A hydration reservoir is a great tool because it keeps your water in your pack against your spine (for better stability and weight distribution) while allowing you to easily drink while on the move.
- A rigid backplate that keeps the reservoir upright in your bag
- Flexible, two piece tube from reservoir to mouthpiece for easy disconnection and cleaning
- Wide-mouth filling area
- Compatibility with many different backpacks
- Magnetic clip for mouthpiece to easily attach to shoulder strap
- Leak-proof bite guard
Having a portable water filter on hand keeps you from finding yourself in a situation without clean water – most filters on the market can easily take even dirty, standing water and turn it into something drinkable.

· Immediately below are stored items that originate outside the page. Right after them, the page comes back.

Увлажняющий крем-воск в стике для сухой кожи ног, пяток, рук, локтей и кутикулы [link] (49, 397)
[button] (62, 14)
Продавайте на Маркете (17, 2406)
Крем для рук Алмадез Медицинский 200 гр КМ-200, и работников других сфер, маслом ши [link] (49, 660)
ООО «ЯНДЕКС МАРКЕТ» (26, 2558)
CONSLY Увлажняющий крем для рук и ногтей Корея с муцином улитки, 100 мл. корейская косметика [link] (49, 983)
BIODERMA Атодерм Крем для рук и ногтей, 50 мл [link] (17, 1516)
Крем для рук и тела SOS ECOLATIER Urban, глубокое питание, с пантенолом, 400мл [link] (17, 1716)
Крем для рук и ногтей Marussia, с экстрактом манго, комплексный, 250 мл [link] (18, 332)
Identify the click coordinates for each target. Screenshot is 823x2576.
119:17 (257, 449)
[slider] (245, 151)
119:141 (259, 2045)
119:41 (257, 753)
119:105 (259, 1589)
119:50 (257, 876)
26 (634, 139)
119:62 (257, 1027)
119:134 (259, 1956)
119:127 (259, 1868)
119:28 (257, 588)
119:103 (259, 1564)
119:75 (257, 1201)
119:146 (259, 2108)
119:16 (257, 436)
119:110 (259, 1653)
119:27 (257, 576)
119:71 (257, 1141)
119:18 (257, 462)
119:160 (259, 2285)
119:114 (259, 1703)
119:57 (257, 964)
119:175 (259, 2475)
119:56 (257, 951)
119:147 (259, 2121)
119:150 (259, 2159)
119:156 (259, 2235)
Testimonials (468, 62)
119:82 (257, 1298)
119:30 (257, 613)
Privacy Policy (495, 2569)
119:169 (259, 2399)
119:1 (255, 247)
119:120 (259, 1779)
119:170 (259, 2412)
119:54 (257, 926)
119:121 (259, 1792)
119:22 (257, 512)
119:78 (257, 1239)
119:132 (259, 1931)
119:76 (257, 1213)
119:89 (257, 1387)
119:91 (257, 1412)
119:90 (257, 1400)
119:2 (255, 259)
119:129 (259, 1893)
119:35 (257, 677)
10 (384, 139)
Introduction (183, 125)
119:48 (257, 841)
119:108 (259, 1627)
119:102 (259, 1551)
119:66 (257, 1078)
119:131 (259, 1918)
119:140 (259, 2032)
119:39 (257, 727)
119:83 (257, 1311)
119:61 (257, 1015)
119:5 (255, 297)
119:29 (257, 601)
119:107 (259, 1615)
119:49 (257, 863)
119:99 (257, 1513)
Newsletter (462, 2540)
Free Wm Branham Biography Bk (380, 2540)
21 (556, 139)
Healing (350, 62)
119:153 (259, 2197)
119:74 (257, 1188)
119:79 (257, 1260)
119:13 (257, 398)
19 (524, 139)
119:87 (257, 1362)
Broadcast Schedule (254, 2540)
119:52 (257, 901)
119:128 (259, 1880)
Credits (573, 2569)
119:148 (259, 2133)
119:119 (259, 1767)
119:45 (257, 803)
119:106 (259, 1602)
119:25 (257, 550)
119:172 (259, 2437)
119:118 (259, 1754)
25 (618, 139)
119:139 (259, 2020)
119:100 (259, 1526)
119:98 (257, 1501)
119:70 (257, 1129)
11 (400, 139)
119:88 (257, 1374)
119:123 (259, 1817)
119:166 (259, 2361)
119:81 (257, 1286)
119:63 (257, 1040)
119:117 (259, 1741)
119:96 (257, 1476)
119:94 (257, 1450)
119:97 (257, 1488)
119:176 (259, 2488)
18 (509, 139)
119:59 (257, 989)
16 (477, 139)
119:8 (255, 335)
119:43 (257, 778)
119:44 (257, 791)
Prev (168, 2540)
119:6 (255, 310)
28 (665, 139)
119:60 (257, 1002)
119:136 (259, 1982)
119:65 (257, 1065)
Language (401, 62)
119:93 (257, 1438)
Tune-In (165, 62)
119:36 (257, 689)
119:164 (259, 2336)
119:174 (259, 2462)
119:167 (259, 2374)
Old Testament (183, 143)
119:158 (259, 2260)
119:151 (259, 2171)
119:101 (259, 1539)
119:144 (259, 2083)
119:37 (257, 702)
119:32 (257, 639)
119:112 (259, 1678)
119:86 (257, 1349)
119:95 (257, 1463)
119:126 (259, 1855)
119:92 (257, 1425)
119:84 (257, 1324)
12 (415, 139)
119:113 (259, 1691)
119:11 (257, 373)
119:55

If possible, you want to always look for flowing water (less chance of bacteria and debris), but in an emergency, a filter gives you that ability to just use whatever you can find. Do not ever rely on being able to find water on a trail if you have the ability to carry the full amount that you need.
I use the Sawyer Squeeze portable filter and attached bottle. Its lightweight, and can easily fold up to take up just a tiny amount of space in my pack. I really like this unit for several key reasons:
- Filter attaches to included 16oz collapsible bottle – meaning you can quickly fill the bottle, and then filter as you go
- Standard water bottle thread – the filter can easily attach to many standard type plastic bottles
- Quick, low effort filtration – it is not difficult to push the water through the filter (an issue I have seen with some other filter systems)
- Portable and lightweight
One time this system really came to the rescue was when I was hiking in Yosemite – I had forgotten to top off my reservoir, and ran out of water halfway through a 9 mile hike. Luckily, I found a small trickle of water flowing down the side of a rock face, and was able to take a few minutes to filter out enough water to refill my reservoir.